» PASSAGE GIVEN
World of Notebooks!

6 boys = 6 notebooks in 6 weeks

So 12 boys = 12 notebooks in 6 weeks

And 12 boys = 24 notebooks in 12 weeks.

4 girls = 4 notebooks in 4 weeks

So 12 girls = 12 notebooks in 4 weeks

And 12 girls = 36 notebooks in 12 weeks.

24 + 36 = 60 notebooks in total.

From the given data, one boy takes 6 weeks to complete a notebook and a girl takes 4 weeks to complete one notebook. So 12 girls and 12 boys will complete $12 \times 3 +12 \times 2 = 60 notebooks$ in 12 weeks.

Let number of boys, number of girls, number of weeks and number of notebooks

be B, G, W and N

N is proportional to B and W

Then, N is proportional to B W

Then

N = k B W, where k is a constant

From the data given we get

k = 1/6

Then

N = (1/6) B W ............... ( number of notebooks done by boys)............. (1)

similarly

N = (1/4) G W ............... ( number of notebooks done by girls) ............(2)

» EXERCISES
A. List every letter that the notebooks passage introduces as an algebraic symbol, along with what each one stands for.
B. Write a continuation of the notebooks passage that picks up after equation (2).
The lines that come next are separate material with no connection to the notebooks passage.

» PROVIDED DATA
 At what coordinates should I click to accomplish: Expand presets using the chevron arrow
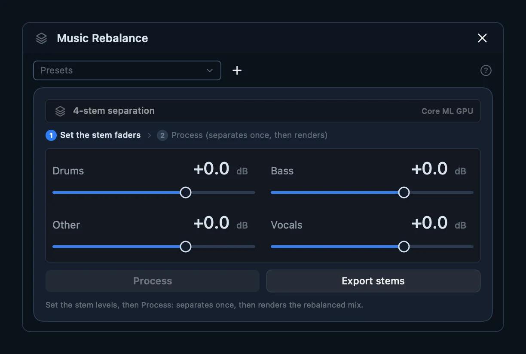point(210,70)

==

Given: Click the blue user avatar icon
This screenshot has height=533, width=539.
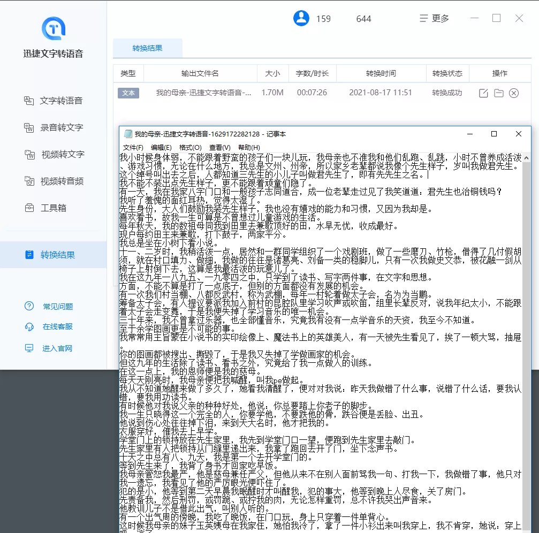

» SET OF ANSWERS
A.
B: number of boys
G: number of girls
W: number of weeks
N: number of notebooks
k: a constant

B.
Since

B = G = W = 12

Then

Number of notebooks done by boys = 24

Number of notebooks done by girls = 36

The total number of notebooks done by boys and girls = 60

In order to solve this type of questions we need to find the man hours needed to accomplish certain work. In this case

4 girls x 4 weeks= Total manhours is ( 16 girl weeks) in order to write 4 notebooks so, time taken to write one notebook is 4/16= 1/4 ( notebooks per girl week) now there are 12 girls and 12 weeks. Hence, 1/4 x 12 x 12 = 36 notebooks

similarly for boys, answer comes out to be 24

hence total (24+ 36) = 60

If 6 boys can write 6 notebooks in 6 weeks, They can write 12 notebook in 12 weeks. And if they're 2 times more, they can write 24 books in 12 weeks.

If 4 girls can write 4 notebooks in 4 weeks, They can write 12 notebook in 12 weeks. And if they're 3 times more, they can write 36 books in 12 weeks.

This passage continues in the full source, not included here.